Re: Apparent serious progressive ext4 data corruption bug in 3.6.3 (and... | linux-ext4

Re: Apparent serious progressive ext4 data corruption bug in 3.6.3 (and other stable branches?)

From: Eric Sandeen <hidden>
Date: 2012-10-24 00:57:35
Also in: lkml

Possibly related (same subject, not in this thread)

2012-10-29 · Re: Apparent serious progressive ext4 data corruption bug in 3.6.3 (and other stable branches?) · "Theodore Ts'o" <tytso@mit.edu>
2012-10-29 · Re: Apparent serious progressive ext4 data corruption bug in 3.6.3 (and other stable branches?) · Eric Sandeen <hidden>
2012-10-29 · Re: Apparent serious progressive ext4 data corruption bug in 3.6.3 (and other stable branches?) · "Theodore Ts'o" <tytso@mit.edu>
2012-10-29 · Re: Apparent serious progressive ext4 data corruption bug in 3.6.3 (and other stable branches?) · Eric Sandeen <hidden>
2012-10-29 · Re: Apparent serious progressive ext4 data corruption bug in 3.6.3 (and other stable branches?) · Eric Sandeen <hidden>

On 10/23/12 5:19 PM, Theodore Ts'o wrote:

On Tue, Oct 23, 2012 at 09:57:08PM +0100, Nix wrote:

quoted

It is now quite clear that this is a bug introduced by one or more of
the post-3.6.1 ext4 patches (which have all been backported at least to
3.5, so the problem is probably there too).

[   60.290844] EXT4-fs error (device dm-3): ext4_mb_generate_buddy:741: group 202, 1583 clusters in bitmap, 1675 in gd
[   60.291426] JBD2: Spotted dirty metadata buffer (dev = dm-3, blocknr = 0). There's a risk of filesystem corruption in case of system crash.

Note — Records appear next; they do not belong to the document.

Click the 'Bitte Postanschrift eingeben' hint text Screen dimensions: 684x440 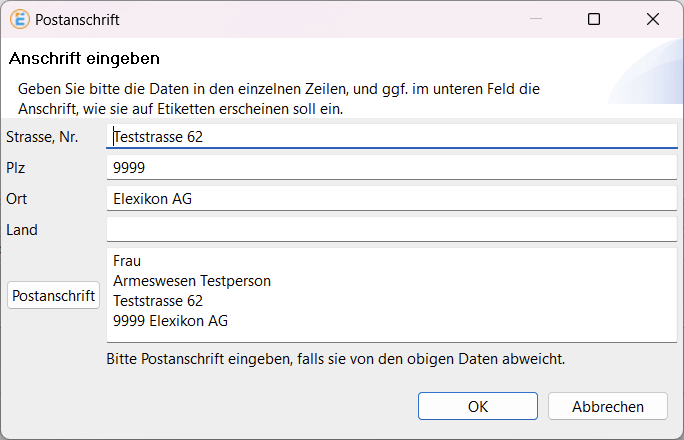click(x=335, y=357)
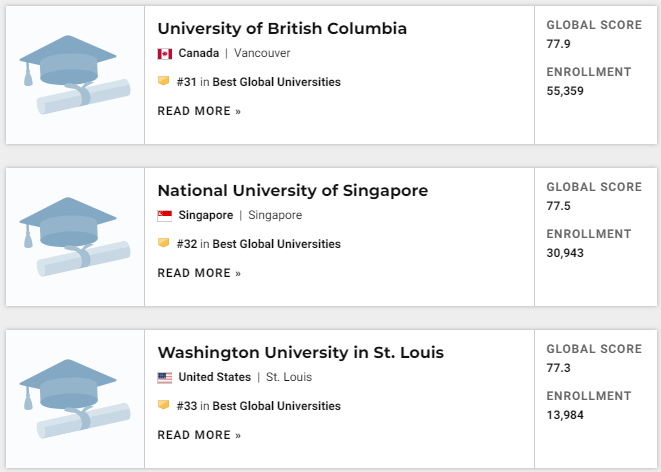This screenshot has width=661, height=472.
Task: Select Best Global Universities link in #31 row
Action: (x=277, y=82)
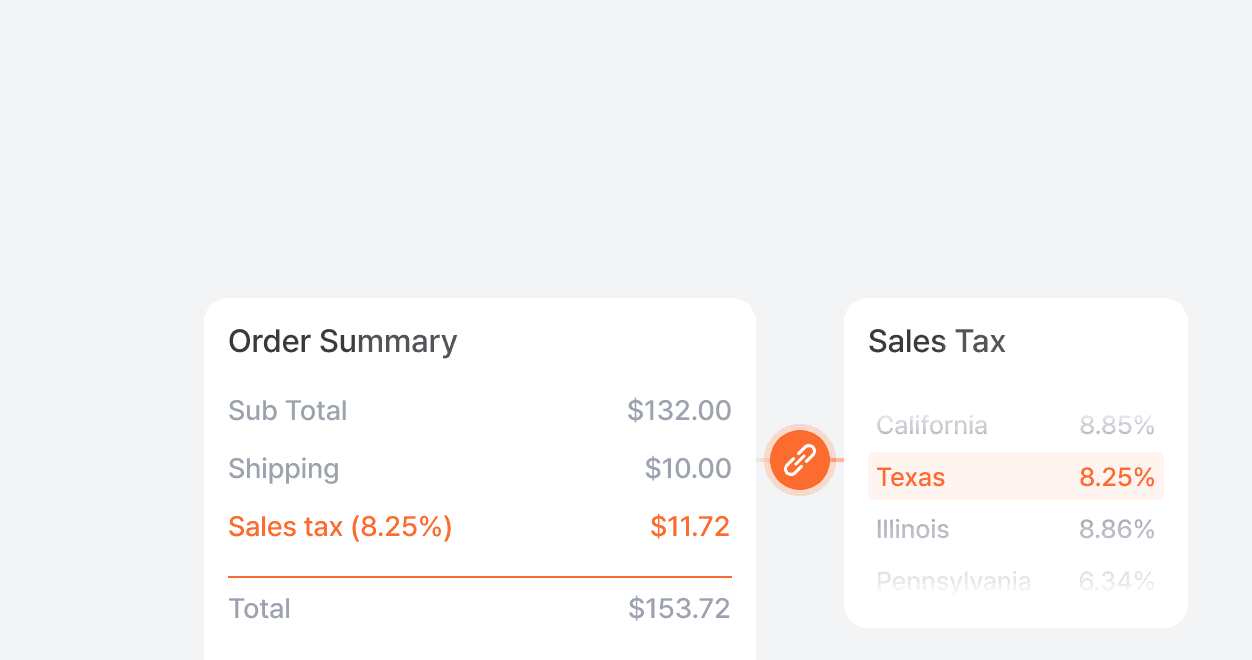
Task: Open the Sales tax (8.25%) line item
Action: (340, 527)
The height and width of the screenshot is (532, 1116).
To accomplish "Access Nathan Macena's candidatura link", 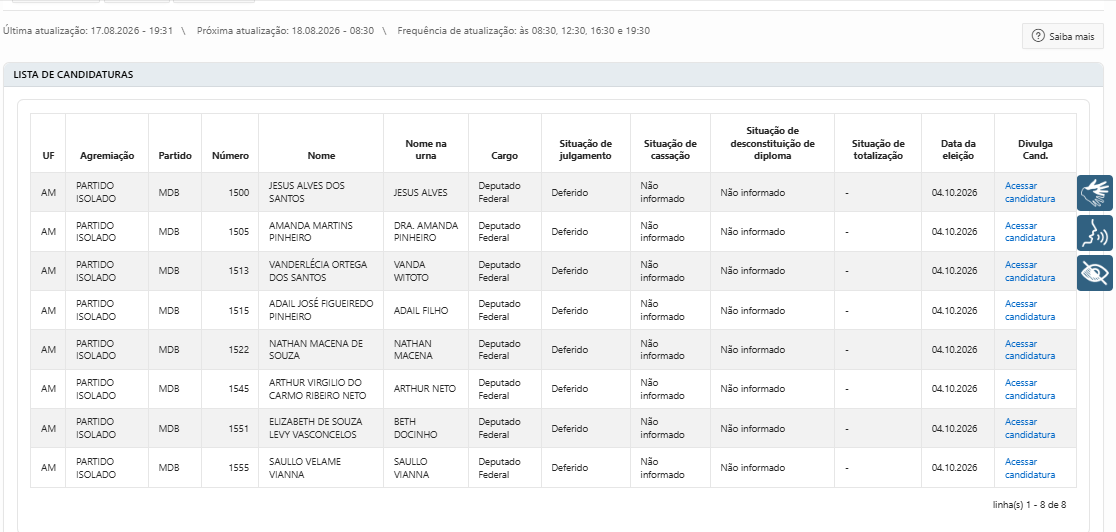I will pyautogui.click(x=1029, y=350).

I think I've found the problem.  I believe the commit at fault is commit
14b4ed22a6 (upstream commit eeecef0af5e):

    jbd2: don't write superblock when if its empty

which first appeared in v3.6.2.

The reason why the problem happens rarely is that the effect of the
buggy commit is that if the journal's starting block is zero, we fail
to truncate the journal when we unmount the file system.  This can
happen if we mount and then unmount the file system fairly quickly,
before the log has a chance to wrap.After the first time this has
happened, it's not a disaster, since when we replay the journal, we'll
just replay some extra transactions.  But if this happens twice, the
oldest valid transaction will still not have gotten updated, but some
of the newer transactions from the last mount session will have gotten
written by the very latest transacitons, and when we then try to do
the extra transaction replays, the metadata blocks can end up getting
very scrambled indeed.

I'm stumped by this; maybe Ted can see if I'm missing something.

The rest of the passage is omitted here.